**OBJECTIVE:** Display each line of the listing below that contains the word "down".
* * * *
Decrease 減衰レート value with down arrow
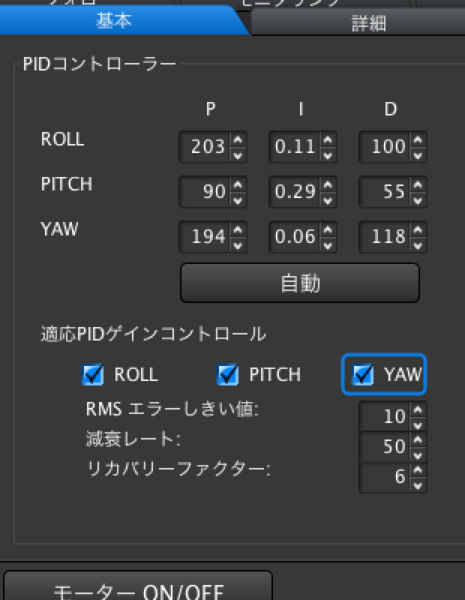The width and height of the screenshot is (465, 600). point(418,455)
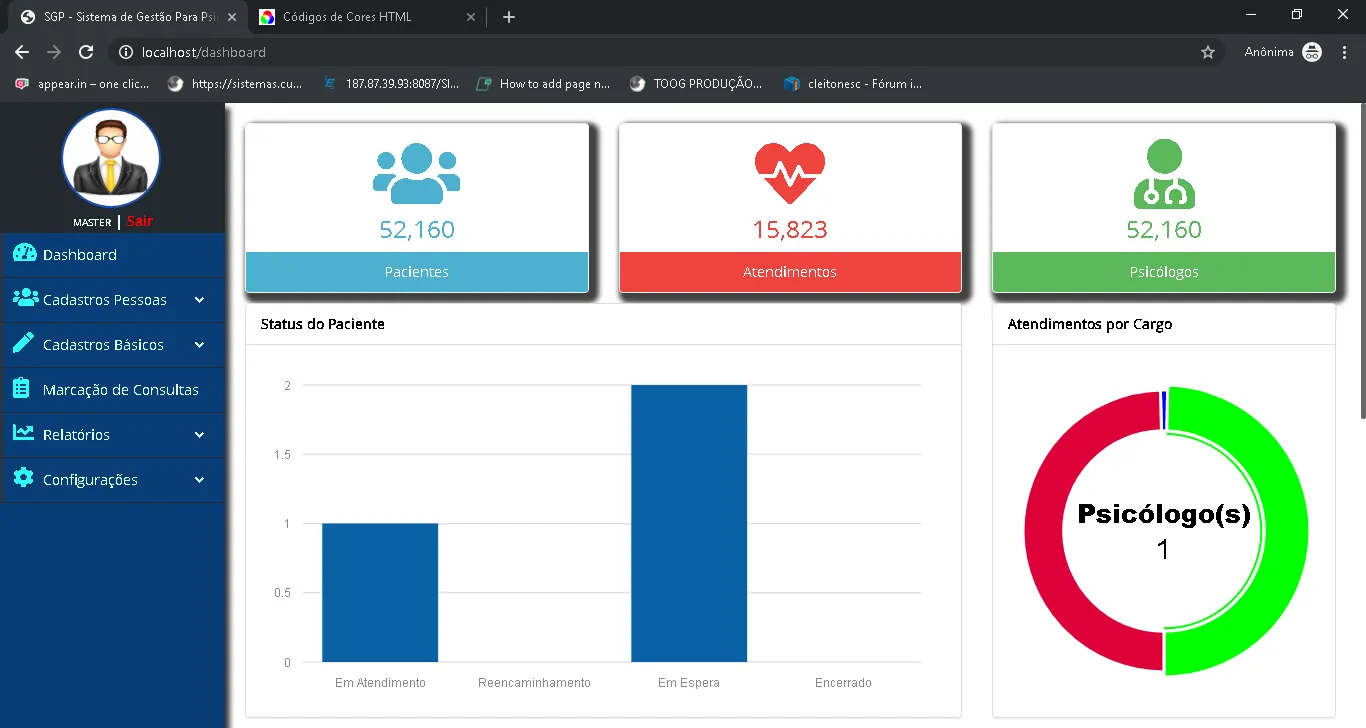1366x728 pixels.
Task: Click the blue Pacientes card footer
Action: 416,272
* * * *
**ANSWER BELOW:**
Decrease 減衰レート value with down arrow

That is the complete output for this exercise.